Supported Interfaces

Interface Support Level
ISpeechToTextClient Full (synchronous transcription, 115+ languages, word timestamps)

ISpeechToTextClient

Installation

1
dotnet add package Cartesia

File-Based Transcription

Transcribe an audio file to text.

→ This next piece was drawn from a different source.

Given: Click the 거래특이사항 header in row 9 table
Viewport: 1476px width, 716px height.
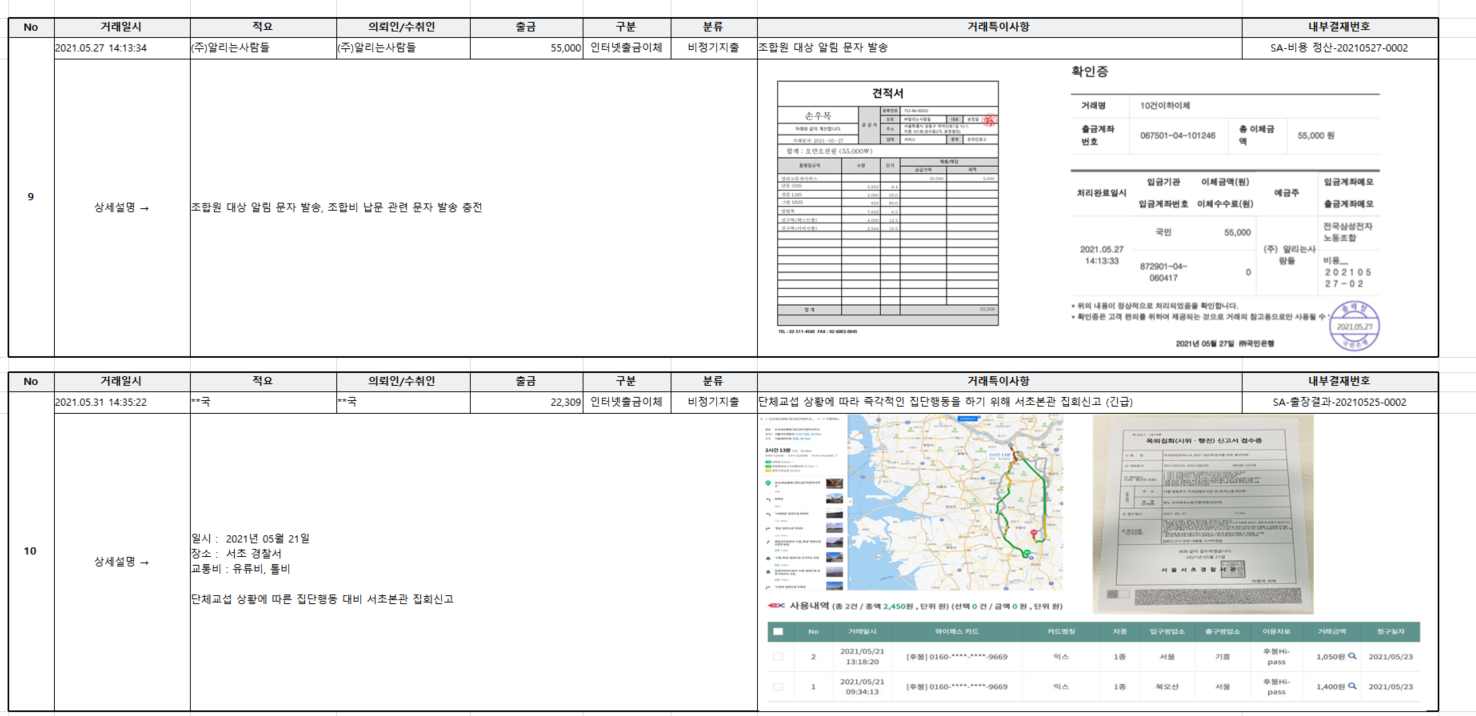Looking at the screenshot, I should 999,27.
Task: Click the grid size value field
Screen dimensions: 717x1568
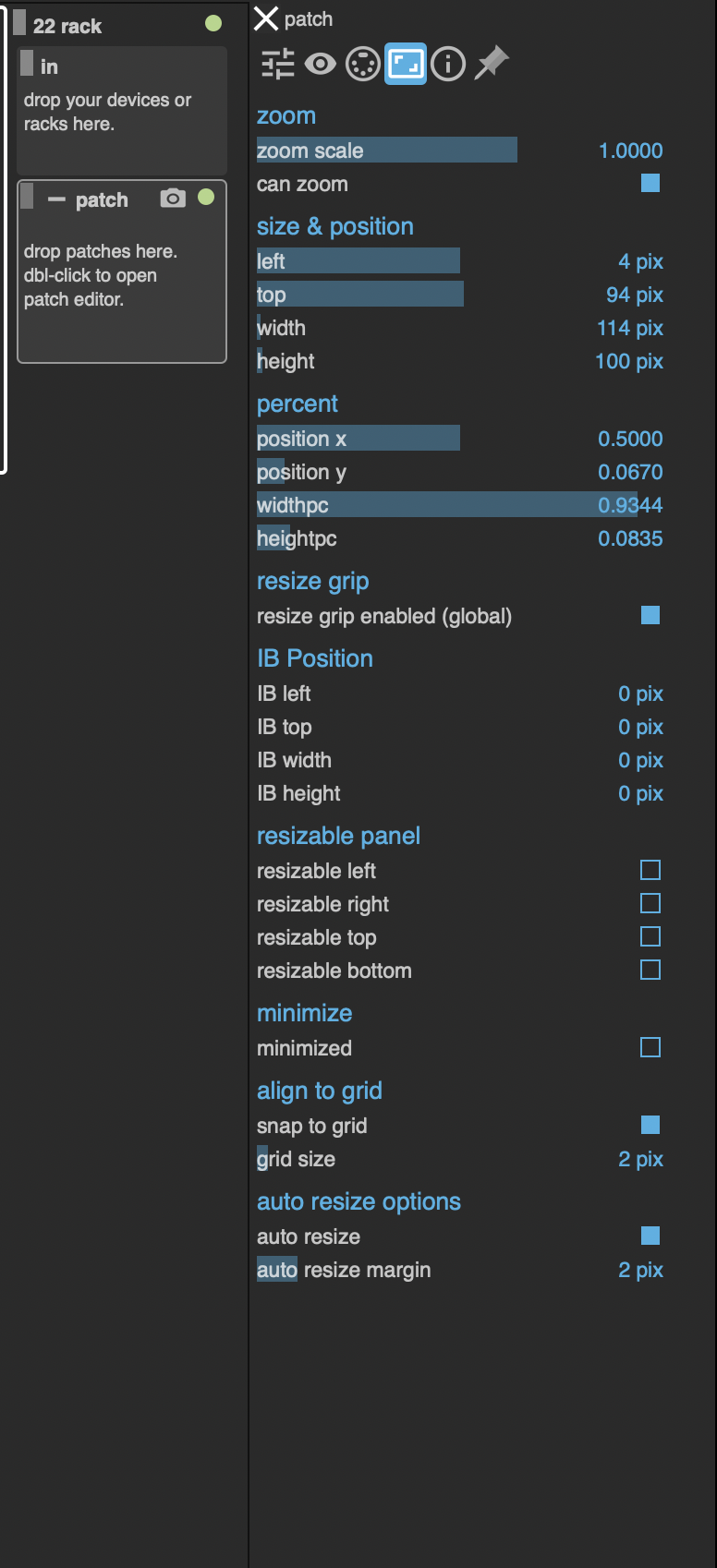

Unlike polling-based providers, Cartesia processes audio synchronously:

 1
 2
 3
 4
 5
 6
 7
 8
 9
10
11
using Cartesia;
using Microsoft.Extensions.AI;

using var client = new CartesiaClient(apiKey);
ISpeechToTextClient sttClient = client;

using var audioStream = File.OpenRead("audio.wav");
var response = await sttClient.GetTextAsync(audioStream);

Console.WriteLine(response.Text);
Console.WriteLine($"Duration: {response.StartTime} - {response.EndTime}");

Transcription with Language Hint

Specify a language code for more accurate transcription:

1
2
3
4
5
6
7
8
9
ISpeechToTextClient sttClient = client;

using var audioStream = File.OpenRead("spanish-audio.wav");
var response = await sttClient.GetTextAsync(audioStream, new SpeechToTextOptions
{
    SpeechLanguage = "es",
});

Console.WriteLine(response.Text);

Specifying a Model

Select a specific Cartesia STT model:

1
2
3
4
5
6
7
8
9
ISpeechToTextClient sttClient = client;

using var audioStream = File.OpenRead("audio.wav");
var response = await sttClient.GetTextAsync(audioStream, new SpeechToTextOptions
{
    ModelId = "ink-whisper",
});

Console.WriteLine(response.Text);

Advanced Configuration with RawRepresentationFactory

Use RawRepresentationFactory to access Cartesia-specific features like audio encoding and timestamp granularity:

 1
 2
 3
 4
 5
 6
 7
 8
 9
10
11
12
13
14
15
16
17
18
19
20
21
22
23
24
ISpeechToTextClient sttClient = client;

using var audioStream = File.OpenRead("audio.wav");
var response = await sttClient.GetTextAsync(audioStream, new SpeechToTextOptions
{
    RawRepresentationFactory = _ => new SttTranscribeRequest
    {
        Model = "ink-whisper",
        Language = SttTranscribeRequestLanguage.En,
        TimestampGranularities = [TimestampGranularity.Word],
    },
});

Console.WriteLine(response.Text);

// Access word-level timestamps from the raw response
var raw = (TranscriptionResponse)response.RawRepresentation!;
if (raw.Words is { Count: > 0 } words)
{
    foreach (var word in words)
    {
        Console.WriteLine($"  [{word.Start:F2}s - {word.End:F2}s] {word.Word}");
    }
}

Accessing the Underlying Client

Retrieve the CartesiaClient from the MEAI interface:

1
2
3
4
5
6
7
ISpeechToTextClient sttClient = client;

var metadata = sttClient.GetService<SpeechToTextClientMetadata>();
Console.WriteLine($"Provider: {metadata?.ProviderName}"); // "cartesia"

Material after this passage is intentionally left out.